Penulis: Sarlin WagolaKabid. PKP Hima Persis DKI Jakarta
RASIONALIS.COM – Menjelang peringatan Hari Kemerdekaan 17 Agustus 2025, muncul fenomena unik sekaligus mengundang kontroversi: seruan pengibaran bendera bergambar tengkorak bertopi jerami—simbol dari anime Jepang One Piece. Fenomena ini menimbulkan pertanyaan besar: apakah ini bentuk kritik terhadap pemerintah, atau cerminan lunturnya nasionalisme generasi hari ini?
Momentum 17 Agustus semestinya menjadi perenungan atas jasa para pahlawan, bukan sekadar seremoni. Pengibaran bendera Merah Putih di rumah-rumah, jalan-jalan, hingga pelosok negeri merupakan tradisi yang mencerminkan kebanggaan dan rasa hormat atas kemerdekaan yang diperjuangkan dengan darah dan air mata.
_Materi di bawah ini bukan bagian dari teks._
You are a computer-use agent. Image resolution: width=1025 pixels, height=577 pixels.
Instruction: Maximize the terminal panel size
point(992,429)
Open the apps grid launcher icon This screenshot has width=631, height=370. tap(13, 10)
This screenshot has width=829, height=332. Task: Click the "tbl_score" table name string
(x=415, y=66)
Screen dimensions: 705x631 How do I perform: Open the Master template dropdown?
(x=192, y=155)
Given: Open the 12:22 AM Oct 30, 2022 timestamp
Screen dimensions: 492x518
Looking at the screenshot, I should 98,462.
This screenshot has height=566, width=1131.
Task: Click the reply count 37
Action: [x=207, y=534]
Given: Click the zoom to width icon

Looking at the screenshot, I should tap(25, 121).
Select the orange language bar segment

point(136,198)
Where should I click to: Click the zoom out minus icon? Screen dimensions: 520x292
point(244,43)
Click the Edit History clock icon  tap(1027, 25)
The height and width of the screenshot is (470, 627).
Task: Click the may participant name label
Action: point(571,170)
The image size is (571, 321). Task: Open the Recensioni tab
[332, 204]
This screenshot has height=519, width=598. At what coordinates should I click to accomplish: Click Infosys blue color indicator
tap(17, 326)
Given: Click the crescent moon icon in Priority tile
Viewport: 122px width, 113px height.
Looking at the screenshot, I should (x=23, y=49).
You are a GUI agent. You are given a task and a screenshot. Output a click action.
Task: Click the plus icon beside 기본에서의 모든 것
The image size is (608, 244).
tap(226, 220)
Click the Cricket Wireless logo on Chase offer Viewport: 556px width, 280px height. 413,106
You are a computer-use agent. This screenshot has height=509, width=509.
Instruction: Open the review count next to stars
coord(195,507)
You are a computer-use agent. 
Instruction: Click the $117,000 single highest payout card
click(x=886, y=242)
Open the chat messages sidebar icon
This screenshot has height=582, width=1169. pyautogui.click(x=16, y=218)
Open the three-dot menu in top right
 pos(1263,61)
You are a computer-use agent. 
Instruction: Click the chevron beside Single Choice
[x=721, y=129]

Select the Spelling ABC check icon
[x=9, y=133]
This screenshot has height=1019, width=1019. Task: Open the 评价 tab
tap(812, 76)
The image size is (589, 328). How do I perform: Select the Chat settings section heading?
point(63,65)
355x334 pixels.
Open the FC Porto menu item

Namun, tahun ini terasa berbeda. Alih-alih Merah Putih, sejumlah kalangan justru mengibarkan bendera bajak laut One Piece sebagai bentuk simbolik atas ketidakpuasan terhadap kondisi sosial dan ekonomi bangsa. Mereka menilai pemerintah belum mampu menyelesaikan persoalan kesenjangan dan ketidakadilan sosial
Simbol Jolly Roger dalam anime One Piece merujuk pada semangat perlawanan terhadap ketidakadilan. Karakter Luffy dan kru Topi Jerami dikenal menjunjung nilai-nilai persahabatan, petualangan, dan perjuangan melawan tirani. Dalam konteks ini, pengibaran bendera tersebut bisa dimaknai sebagai mosi tidak percaya terhadap penguasa.
Namun, benarkah simbol fiksi asing layak dihadirkan pada momen sakral seperti Hari Kemerdekaan Indonesia? Atau justru ini menandakan adanya kekeliruan dalam memaknai esensi 17 Agustus itu sendiri?
Penulis memandang penting untuk memisahkan antara ruang kritik terhadap pemerintah dan penghormatan terhadap sejarah perjuangan bangsa. Hari Kemerdekaan bukan sekadar perayaan, melainkan momen kontemplatif yang tidak semestinya dibayang-bayangi oleh simbol asing, sebaik apa pun niat yang melatarinya.
Fenomena ini juga menimbulkan pertanyaan: apakah negara turut andil dalam lunturnya rasa nasionalisme civic generasi muda saat ini? Apakah kita sedang menyaksikan pergeseran makna patriotisme?
Memang, tantangan zaman semakin kompleks. Ketidakstabilan global, konflik geopolitik, serta masifnya arus informasi di era disrupsi menyebabkan generasi muda mudah terpengaruh oleh budaya luar. Seperti pernah disampaikan Prof. Ichsanuddin Noorsy, disinformasi dan “post-truth” menciptakan kebingungan identitas di kalangan anak bangsa.
Sebagai perbandingan, Prof. Dr. Sri Edi Swasono dalam pengantar buku “Kita Belum Merdeka” karya Ichsanuddin Noorsy menyebutkan dua jenis elite bangsa: yang satu menjunjung tinggi kedaulatan nasional, yang lain terbuka terhadap neo-kolonialisme dalam bentuk baru. Dalam situasi ini, generasi muda harusnya menjadi pelanjut perjuangan, bukan penerus kekeliruan.
Mengutip Tan Malaka: “Merdeka 100%”. Artinya, perjuangan belum selesai jika nasionalisme kita masih mudah digoyahkan. Simbol-simbol negara seperti Merah Putih dan Garuda harus tetap menjadi satu-satunya lambang kedaulatan, tidak boleh disandingkan atau digantikan oleh simbol-simbol lain, meski bersifat fiksi.
Kritik terhadap penguasa tetap penting dan sah, tetapi harus dilakukan dalam ruang yang tepat. Mengaburkan makna kemerdekaan dengan simbol asing, terutama di momen sakral, bisa menjadi kontraproduktif terhadap perjuangan itu sendiri.
Bangsa yang besar adalah bangsa yang mampu mengkritik diri sendiri, namun tetap menjunjung tinggi warisan sejarahnya. Seperti kata Bung Karno: “Bangsa yang tidak percaya kepada kekuatan dirinya sebagai suatu bangsa, tidak dapat berdiri sebagai bangsa yang merdeka.”